Closed whitneywhtsang closed 1 year ago
Performance measurements on Intel(R) Iris(R) Xe Graphics:
Code generated by SYCL-MLIR are incorrect for the above benchmarks!
There are bugs in the Gramshmidt benchmark:
--- a/polybench/gramschmidt.cpp
+++ b/polybench/gramschmidt.cpp
@@ -16,8 +16,8 @@ class Gramschmidt2;
class Gramschmidt3;
void init_array(DATA_TYPE* A, size_t size) {
- const auto M = 0;
- const auto N = 0;
+ const auto M = size;
+ const auto N = size;
for(size_t i = 0; i < M; i++) {
for(size_t j = 0; j < N; j++) {
@@ -27,8 +27,8 @@ void init_array(DATA_TYPE* A, size_t size) {
}
void gramschmidt(DATA_TYPE* A, DATA_TYPE* R, DATA_TYPE* Q, size_t size) {
- const auto M = 0;
- const auto N = 0;
+ const auto M = size;
+ const auto N = size;
There are bugs in the Mvt benchmark:
--- a/polybench/mvt.cpp
+++ b/polybench/mvt.cpp
@@ -19,8 +19,8 @@ void init_arrays(DATA_TYPE* a, DATA_TYPE* x1, DATA_TYPE* x2, DATA_TYPE* y_1, DAT
for(size_t i = 0; i < N; i++) {
x1[i] = 0.0;
x2[i] = 0.0;
- y_1[i] = 0.0;
- y_2[i] = 0.0;
+ y_1[i] = 1.0;
+ y_2[i] = 1.0;
for(size_t j = 0; j < N; j++) {
a[i * N + j] = (DATA_TYPE)(i + j + 1.0) / N;
@@ -102,6 +102,10 @@ class Polybench_Mvt {
std::vector<DATA_TYPE> x1_cpu(size);
std::vector<DATA_TYPE> x2_cpu(size);
+ // Trigger writeback
+ x1_buffer.reset();
+ x2_buffer.reset();
+
init_arrays(a.data(), x1_cpu.data(), x2_cpu.data(), y1.data(), y2.data(), size);
By fixing the bugs, SYCL-MLIR can no longer verify for these benchmarks.
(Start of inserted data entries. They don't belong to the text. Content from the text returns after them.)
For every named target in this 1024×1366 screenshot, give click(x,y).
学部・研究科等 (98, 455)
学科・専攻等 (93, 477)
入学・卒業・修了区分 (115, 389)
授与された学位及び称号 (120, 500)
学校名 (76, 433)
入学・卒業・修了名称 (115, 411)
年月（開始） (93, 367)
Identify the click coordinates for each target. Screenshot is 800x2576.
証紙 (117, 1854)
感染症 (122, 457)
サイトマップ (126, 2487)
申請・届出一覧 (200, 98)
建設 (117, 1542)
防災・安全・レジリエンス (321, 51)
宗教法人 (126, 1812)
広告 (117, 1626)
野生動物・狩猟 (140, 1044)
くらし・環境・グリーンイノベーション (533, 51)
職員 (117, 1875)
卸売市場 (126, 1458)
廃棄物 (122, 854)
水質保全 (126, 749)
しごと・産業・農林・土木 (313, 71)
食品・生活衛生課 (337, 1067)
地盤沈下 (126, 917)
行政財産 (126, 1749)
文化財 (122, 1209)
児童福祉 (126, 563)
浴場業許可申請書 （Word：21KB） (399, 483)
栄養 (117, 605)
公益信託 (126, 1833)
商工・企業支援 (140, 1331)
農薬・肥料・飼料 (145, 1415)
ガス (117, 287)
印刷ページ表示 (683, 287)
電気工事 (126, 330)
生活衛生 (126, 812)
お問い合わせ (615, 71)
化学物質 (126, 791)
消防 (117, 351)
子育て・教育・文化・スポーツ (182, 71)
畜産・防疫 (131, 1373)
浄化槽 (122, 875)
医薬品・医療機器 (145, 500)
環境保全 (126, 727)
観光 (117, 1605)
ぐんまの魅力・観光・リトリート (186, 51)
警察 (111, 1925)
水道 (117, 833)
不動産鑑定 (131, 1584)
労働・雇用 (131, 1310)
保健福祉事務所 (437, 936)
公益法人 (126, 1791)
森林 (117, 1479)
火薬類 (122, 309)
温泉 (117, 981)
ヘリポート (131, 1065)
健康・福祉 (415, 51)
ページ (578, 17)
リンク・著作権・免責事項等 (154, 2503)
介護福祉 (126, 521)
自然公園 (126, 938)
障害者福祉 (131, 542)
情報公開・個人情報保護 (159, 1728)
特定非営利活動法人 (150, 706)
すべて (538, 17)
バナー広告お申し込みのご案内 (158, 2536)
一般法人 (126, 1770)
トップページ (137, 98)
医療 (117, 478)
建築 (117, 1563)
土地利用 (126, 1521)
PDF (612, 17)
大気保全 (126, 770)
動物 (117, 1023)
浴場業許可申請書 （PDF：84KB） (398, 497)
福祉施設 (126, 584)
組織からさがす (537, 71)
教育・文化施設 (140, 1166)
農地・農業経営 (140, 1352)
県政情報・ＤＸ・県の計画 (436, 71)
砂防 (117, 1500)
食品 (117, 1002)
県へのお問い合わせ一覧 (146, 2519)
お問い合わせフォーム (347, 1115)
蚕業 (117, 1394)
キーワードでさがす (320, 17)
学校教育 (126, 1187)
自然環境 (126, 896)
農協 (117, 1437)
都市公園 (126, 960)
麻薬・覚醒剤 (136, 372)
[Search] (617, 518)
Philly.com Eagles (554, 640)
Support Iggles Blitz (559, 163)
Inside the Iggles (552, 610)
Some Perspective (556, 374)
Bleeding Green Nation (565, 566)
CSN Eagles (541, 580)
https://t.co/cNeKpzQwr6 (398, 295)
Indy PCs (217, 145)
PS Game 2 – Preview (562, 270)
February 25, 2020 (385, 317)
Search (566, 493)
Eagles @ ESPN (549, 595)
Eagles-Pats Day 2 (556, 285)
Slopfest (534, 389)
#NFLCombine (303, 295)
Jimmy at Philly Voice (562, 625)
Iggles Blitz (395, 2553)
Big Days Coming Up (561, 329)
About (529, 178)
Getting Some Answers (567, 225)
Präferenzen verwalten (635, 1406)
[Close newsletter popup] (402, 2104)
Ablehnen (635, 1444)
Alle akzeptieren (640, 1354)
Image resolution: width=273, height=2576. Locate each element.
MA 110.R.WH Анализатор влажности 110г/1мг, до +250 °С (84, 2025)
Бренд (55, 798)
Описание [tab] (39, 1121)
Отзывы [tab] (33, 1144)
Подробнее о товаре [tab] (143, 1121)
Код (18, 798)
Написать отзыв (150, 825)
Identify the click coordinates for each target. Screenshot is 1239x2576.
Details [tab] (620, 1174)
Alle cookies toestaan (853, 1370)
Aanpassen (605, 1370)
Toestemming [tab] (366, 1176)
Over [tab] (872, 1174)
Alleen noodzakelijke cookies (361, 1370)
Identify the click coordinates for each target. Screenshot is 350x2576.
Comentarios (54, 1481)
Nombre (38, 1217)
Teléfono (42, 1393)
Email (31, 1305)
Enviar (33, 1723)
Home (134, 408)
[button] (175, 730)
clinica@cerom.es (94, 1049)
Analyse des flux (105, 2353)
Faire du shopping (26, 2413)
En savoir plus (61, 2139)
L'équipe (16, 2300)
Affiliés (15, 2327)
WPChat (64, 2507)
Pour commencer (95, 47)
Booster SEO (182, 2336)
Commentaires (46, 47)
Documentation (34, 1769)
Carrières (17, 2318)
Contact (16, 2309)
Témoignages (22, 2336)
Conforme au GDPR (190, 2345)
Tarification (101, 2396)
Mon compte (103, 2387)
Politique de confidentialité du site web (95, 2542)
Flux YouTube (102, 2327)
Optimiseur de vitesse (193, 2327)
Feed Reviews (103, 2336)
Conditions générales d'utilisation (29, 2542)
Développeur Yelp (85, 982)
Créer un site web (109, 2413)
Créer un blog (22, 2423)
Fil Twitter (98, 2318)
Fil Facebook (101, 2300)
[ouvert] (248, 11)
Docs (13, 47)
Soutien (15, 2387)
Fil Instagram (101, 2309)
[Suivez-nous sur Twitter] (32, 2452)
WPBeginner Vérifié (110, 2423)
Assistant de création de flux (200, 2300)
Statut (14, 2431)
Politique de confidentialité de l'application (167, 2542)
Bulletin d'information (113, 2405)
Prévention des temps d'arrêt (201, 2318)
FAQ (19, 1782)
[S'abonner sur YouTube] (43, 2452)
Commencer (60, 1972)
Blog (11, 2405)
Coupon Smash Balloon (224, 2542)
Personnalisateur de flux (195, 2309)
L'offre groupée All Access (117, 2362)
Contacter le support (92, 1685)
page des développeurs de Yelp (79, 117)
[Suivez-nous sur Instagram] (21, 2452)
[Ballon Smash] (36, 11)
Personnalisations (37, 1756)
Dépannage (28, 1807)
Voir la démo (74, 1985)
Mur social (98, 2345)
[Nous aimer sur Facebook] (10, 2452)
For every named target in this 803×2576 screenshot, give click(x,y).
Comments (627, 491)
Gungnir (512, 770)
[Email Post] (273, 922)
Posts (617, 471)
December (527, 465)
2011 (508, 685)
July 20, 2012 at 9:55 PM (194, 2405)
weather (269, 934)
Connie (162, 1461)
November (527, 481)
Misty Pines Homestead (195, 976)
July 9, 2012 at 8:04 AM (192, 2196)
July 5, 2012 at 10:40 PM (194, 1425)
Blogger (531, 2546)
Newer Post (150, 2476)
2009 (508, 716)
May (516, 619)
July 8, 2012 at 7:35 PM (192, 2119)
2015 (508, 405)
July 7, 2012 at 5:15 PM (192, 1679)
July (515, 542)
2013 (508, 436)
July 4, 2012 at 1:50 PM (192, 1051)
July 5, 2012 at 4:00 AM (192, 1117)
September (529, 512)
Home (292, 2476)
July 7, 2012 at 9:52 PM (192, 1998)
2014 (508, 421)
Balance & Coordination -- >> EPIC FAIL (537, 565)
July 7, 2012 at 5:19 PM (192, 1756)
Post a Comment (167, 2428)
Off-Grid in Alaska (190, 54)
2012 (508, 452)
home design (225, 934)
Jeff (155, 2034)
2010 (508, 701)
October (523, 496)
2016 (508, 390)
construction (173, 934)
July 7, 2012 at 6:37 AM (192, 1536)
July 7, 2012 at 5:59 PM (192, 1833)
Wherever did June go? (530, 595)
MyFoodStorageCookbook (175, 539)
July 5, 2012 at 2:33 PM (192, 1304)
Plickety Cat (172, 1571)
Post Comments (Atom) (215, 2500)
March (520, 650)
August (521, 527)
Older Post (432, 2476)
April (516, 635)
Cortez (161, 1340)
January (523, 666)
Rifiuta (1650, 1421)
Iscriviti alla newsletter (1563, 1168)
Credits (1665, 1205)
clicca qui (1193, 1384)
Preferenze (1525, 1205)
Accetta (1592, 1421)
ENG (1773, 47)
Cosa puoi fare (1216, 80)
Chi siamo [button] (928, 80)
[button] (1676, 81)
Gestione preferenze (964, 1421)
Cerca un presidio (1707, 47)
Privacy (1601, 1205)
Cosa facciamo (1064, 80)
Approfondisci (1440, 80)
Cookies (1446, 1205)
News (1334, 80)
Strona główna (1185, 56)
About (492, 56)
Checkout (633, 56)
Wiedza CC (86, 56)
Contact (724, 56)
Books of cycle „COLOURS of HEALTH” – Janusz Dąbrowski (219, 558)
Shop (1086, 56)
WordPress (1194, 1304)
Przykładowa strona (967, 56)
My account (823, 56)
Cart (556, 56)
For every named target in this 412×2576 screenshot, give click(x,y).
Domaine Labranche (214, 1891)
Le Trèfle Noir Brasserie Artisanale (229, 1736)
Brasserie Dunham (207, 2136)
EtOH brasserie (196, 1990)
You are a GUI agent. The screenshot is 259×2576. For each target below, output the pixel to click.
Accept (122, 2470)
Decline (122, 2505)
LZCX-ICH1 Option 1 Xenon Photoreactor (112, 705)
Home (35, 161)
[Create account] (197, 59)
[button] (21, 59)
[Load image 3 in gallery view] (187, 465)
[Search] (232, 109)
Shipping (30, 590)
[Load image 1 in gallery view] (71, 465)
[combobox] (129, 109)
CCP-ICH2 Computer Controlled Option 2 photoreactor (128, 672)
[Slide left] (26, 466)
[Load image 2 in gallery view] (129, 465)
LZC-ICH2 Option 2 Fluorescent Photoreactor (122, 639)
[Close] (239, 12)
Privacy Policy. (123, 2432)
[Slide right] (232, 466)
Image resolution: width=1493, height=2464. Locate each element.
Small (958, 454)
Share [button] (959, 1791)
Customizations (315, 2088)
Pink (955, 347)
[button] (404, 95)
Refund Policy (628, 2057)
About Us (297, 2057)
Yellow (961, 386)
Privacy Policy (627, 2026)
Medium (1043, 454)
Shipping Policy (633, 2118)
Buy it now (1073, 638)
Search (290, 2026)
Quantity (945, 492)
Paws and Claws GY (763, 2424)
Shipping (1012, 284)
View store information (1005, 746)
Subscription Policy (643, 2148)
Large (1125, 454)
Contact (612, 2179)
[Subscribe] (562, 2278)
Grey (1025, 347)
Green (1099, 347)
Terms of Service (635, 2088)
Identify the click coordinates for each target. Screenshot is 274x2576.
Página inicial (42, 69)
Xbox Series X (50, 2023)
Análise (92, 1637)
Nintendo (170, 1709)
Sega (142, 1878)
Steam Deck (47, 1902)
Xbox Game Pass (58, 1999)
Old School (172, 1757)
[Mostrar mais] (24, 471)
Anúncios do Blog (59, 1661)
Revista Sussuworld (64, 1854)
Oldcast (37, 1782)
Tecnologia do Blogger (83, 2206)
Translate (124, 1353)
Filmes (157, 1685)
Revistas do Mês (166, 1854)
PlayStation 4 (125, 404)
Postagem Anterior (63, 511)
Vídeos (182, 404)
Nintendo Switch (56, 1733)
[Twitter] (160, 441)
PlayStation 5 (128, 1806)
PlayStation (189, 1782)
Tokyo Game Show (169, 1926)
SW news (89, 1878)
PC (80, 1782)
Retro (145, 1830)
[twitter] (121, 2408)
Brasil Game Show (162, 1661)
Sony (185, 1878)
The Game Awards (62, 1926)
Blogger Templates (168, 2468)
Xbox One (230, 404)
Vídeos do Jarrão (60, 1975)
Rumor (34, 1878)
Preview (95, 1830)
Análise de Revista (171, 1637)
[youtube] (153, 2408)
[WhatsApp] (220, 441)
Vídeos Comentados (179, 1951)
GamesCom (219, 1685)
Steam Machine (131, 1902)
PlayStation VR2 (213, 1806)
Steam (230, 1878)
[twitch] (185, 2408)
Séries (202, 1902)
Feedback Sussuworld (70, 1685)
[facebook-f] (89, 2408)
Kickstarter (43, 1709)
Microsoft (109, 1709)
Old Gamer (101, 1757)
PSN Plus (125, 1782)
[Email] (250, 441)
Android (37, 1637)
Created https://github.com/bcosenza/sycl-bench/pull/50 to fix the bugs found for gramschmidt
and mvt
.
By modifying Gesummv initial values of array A:
--- a/polybench/gesummv.cpp
+++ b/polybench/gesummv.cpp
@@ -33,7 +33,7 @@ void init(DATA_TYPE* A, DATA_TYPE* B, DATA_TYPE* x, size_t size) {
x[i] = 1;
for(size_t j = 0; j < N; j++) {
- A[i * N + j] = 2;
+ A[i * N + j] = i;
B[i * N + j] = 3;
It exposes bugs in SYCL-MLIR, and it can no longer be verified.
@whitneywhtsang in this post https://github.com/intel/llvm/issues/8204#issuecomment-1423590224 you mentioned that the bmks have bugs. Can you pls explain the reason the bmk source code is not correct?
I can see that in the gramschmidt
bmk the loop nest below did not execute any iteration. You proposed change would cause the loop nest to execute size*size
iterations (unless the inner loop contains early exists). Does the proposed code work (bmk verifies) when using the stock sycl clang compiler ? How do you know that M and N should be initialized to size ?
--- a/polybench/gramschmidt.cpp
+++ b/polybench/gramschmidt.cpp
@@ -16,8 +16,8 @@ class Gramschmidt2;
class Gramschmidt3;
void init_array(DATA_TYPE* A, size_t size) {
- const auto M = 0;
- const auto N = 0;
+ const auto M = size;
+ const auto N = size;
for(size_t i = 0; i < M; i++) {
for(size_t j = 0; j < N; j++) {
@@ -27,8 +27,8 @@ void init_array(DATA_TYPE* A, size_t size) {
}
I do not understand the why the other 2 bmks (Mvt, and Gesummv) have bugs (from your msg). Can you please explain it ?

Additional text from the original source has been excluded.